Extract provided:
Cover to 2001 Recording starring Felicity LottLA BELLE HÉLÈNE

Opéra-bouffe in 3 acts. Book by Henri Meilhac & Ludovic Halévy. Music by Jacques Offenbach.

Théâtres des Variétés, Paris 17 December, 1864.

Adelphi Theatre, London (as Helen or Taken From the Greek 30 June 1866

Opera Society Adaptation by Phil Park and Ronald Hanmer.

Professional Versions:

1) book and lyrics by Geoffrey Dunn
2) book by Edmund Tracey, lyrics by Geoffrey Dunn


The second - and equally famous - of Offenbach's highly diverting satires on a well-known legend. The action takes place (without any regard for credibility) in unspecified ancient times in a unlikely ancient Greece, and concerns the abduction of the fair Helen by the Prince of Troy - aided and abetted by a wily oracle-worker, who outwits Helen's much deceived husband and an assortment of royal Grecian heroes. The score includes some of Offenbach's best-loved melodies.

by Agathe Mélinand

Act I Sparta.

The feast of Adonis is being prepared. The people are laying offerings on the altar, but Calchas, the Grand Augur, is disappointed at this cartload of flowers. He would like oxen and sheep for Jupiter, who is in one of his moods! Meanwhile Venus – well, since that Mount Ida affair!... 'Venus's augur will be doing big business'. Enter Helen of Sparta, with women mourning Adonis. On this day, the anniversary of the beautiful young man's death, they implore Venus: 'We must have love. Love is dying! Love is dead.'

Alone with Calchas, Helen confides in him: she is obsessed with the Mount Ida story, and the shepherd, Paris. Didn't Venus promise him the love of the most beautiful woman in the world? And the most beautiful woman in the world... could that be any other than she? Ah, Fate! That Fate which burdens her and prevents her from having a peaceful bourgeois life with Menelaus! Calchas gets rid of Helen just as her 'darling nephew' Orestes enters. Accompanied by two girls who are no better than they should be, he tells us of his steamy time yesterday evening. Calchas sends him packing – he has 'an urgent sacrifice...' and can't risk the scandal if the jolly trio should be heard inside the temple. What would people say?

Exercise task 1: According to the page on La Belle Hélène, where and on what date did the opera first open?
Exercise task 2: Duplicate the stretch of the records from the line containing "Task: Select the 044-89849-100.dmg disk image" through the end of the records.
The text and the records are unrelated to each other.

Extracted records:

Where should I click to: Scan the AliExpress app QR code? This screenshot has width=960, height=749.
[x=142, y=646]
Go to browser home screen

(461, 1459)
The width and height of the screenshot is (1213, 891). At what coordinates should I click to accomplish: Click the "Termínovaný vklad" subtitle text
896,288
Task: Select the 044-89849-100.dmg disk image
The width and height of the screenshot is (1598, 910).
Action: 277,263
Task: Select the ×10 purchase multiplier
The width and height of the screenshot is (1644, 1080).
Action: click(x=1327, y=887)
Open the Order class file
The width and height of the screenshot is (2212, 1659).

Right answer 1: At the Théâtres des Variétés in Paris, on 17 December 1864.

Right answer 2:
Task: Select the 044-89849-100.dmg disk image
The width and height of the screenshot is (1598, 910).
Action: 277,263
Task: Select the ×10 purchase multiplier
The width and height of the screenshot is (1644, 1080).
Action: click(x=1327, y=887)
Open the Order class file
The width and height of the screenshot is (2212, 1659).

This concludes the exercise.